§ **Passage**:
# # # # #
Startec
Startec

Reputation: 13246

Python3 Make a list that increments for a certain amount, decrements for a certain amount

if I have the following: [0, 1, 2, 3, 4, 5, 6...] how can I reorder the list (actually make a new copy of the list) and then fill it as such:

[0, 1, 2, 3, 4, 5, 10, 9, 8, 7, 6, 11, 12, 13...]

I.e. Every five iterations, the list starts to decrement, or increment. The reason I want to do this is that I have a list of objects, and I want to fill a new list with the objects in a different order.

One technique I tried is:

copied_icons = [{key:'Object1'}, {key:'Object2'}, {key:'Object3'}...] 
reversed_copied_icons = copied_icons[::-1]
left_to_right = []


for h in range(17):
    left_to_right.append(copied_icons[h])

for j in range(18, 35):
    left_to_right.append(reversed_copied_icons[j])

for k in range(36, 53):
    left_to_right.append(copied_icons[k])

for l in range(54, 71):
    left_to_right.append(reversed_copied_icons[l])

But for some reason this returns the list out of order and duplicates some of the objects. I am wondering if there is a simpler way to alternating incrementing and decrementing while filling my list.

Upvotes: 2

Views: 160

Answers (2)

tobias_k
tobias_k

Reputation: 82949

There are two problems with your approach:

  1. You are reversing the entire list, not just that slice. Let's say the list is [1,2,3,4], and we want to reverse the second half, i.e. get [1,2,4,3]; with your approach, you would take the third and fourth element from the reversed list, [4,3,2,1], and end up with [1,2,2,1]
  2. The to-index in a range is exclusive, thus by using range(17) and then range(18,35) and so forth, you are missing out on the elements at index 17, 35, and 53

You can use a loop for the different parts to be reversed, and then replace that slice of the list with the same slice in reverse order.

lst = list(range(20))
for start in range(5, len(lst), 10):
    lst[start:start+5] = lst[start+4:start-1:-1]

Or this way, as pointed out in comments, which also gets rid of those nasty off-by-one indices:

for start in range(5, len(lst), 10):
    lst[start:start+5] = reversed(lst[start:start+5])

Afterwards, lst is [0, 1, 2, 3, 4, 9, 8, 7, 6, 5, 10, 11, 12, 13, 14, 19, 18, 17, 16, 15].

Or, in case the intervals to be reversed are irregular (as it seems to be in your question):

reverse = [(3, 7), (12,17)]
for start, end in reverse:
    lst[start:end] = reversed(lst[start:end])
# # # # #
§ **Data**:
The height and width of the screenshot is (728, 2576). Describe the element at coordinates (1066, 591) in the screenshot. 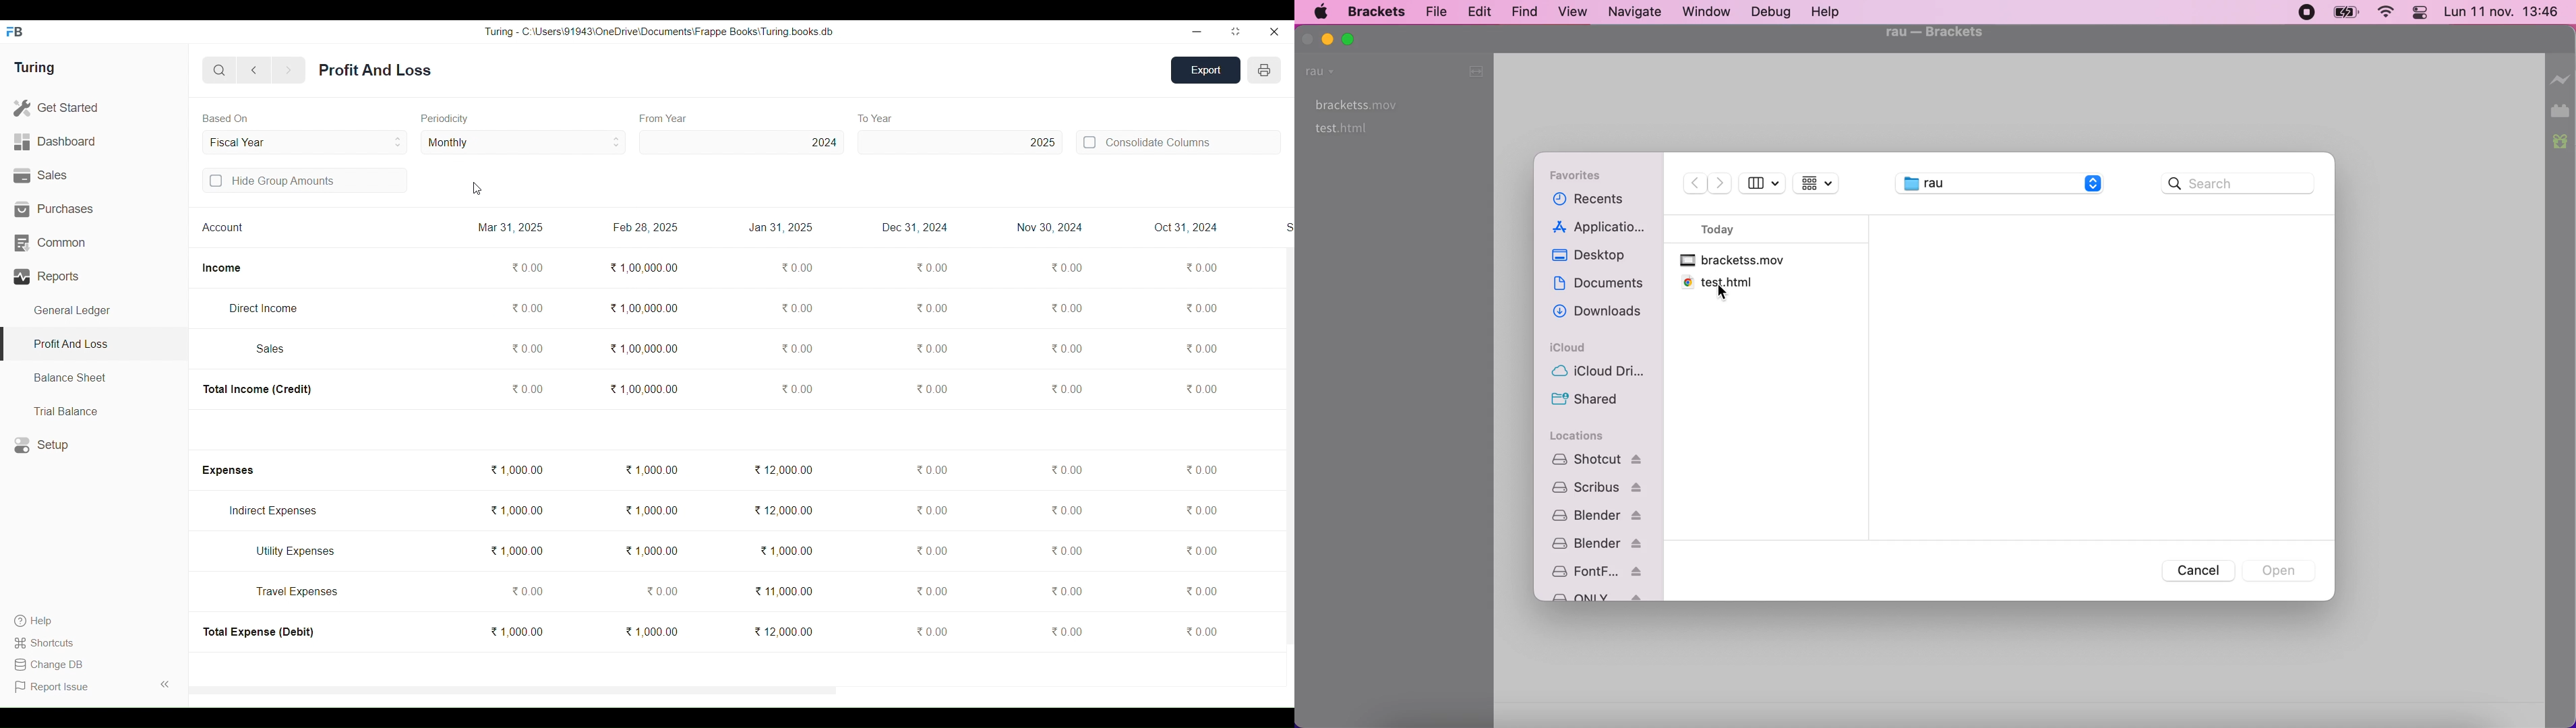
# # # # #
§ **Stated problem**: Please write the next part of the thread on alternating increasing and decreasing runs in a Python list, picking up right after its final line of code. The material above comes from a separate source.

§ **Output below**:
Upvotes: 4

Alexander
Alexander

Reputation: 109756

This appears to accomplish your objective:

def foo(lst, n=5):
    """ lst=list to be re-ordered, n=item count before reversal """
    new_list = list()
    direction = 1
    start = 0
    end = start
    while start < len(lst):  
        # process through the list in steps of 'n', 
        # except use min for possible stub at end.
        end = start + min(n, len(lst) - start)  # i.e. start+5
        # If direction is 1, append list to new list. Otherwise, append reversed list.
        new_list[start:end] = lst[start:end][::direction]
        direction *= -1  # Switch directions
        start = end  # Jump to new starting position.
    return new_list

lst = np.arange(20).tolist()
foo(lst,5)
[0, 1, 2, 3, 4, 9, 8, 7, 6, 5, 10, 11, 12, 13, 14, 19, 18, 17, 16, 15]

If the direction *= -1 line where to be removed, the code would simply copy the existing list (lst) in chunks of size 'n', the number of items you'd like before reversing the list.

Just above where the direction is to be changed, the [::direction] will be either [::1] in which case the list will be sorted in regular order or else [::-1] in which case the list will be reversed for the chunk of size n which is being processed. The third argument when slicing a list is the 'step size' argument, so a step of -1 returns a copy of the list in reverse order.

In case there is a stub, i.e. your stub is 2 if your list has 22 elements but your 'n' is in steps of 5, then you need to adjust your step size 'n' so you don't go past the end of your list. The min(n, len(lst) - start) will ensure you don't go past the end of the list. Alternatively, and probably clearer, you could use end = min(start + n, len(lst)).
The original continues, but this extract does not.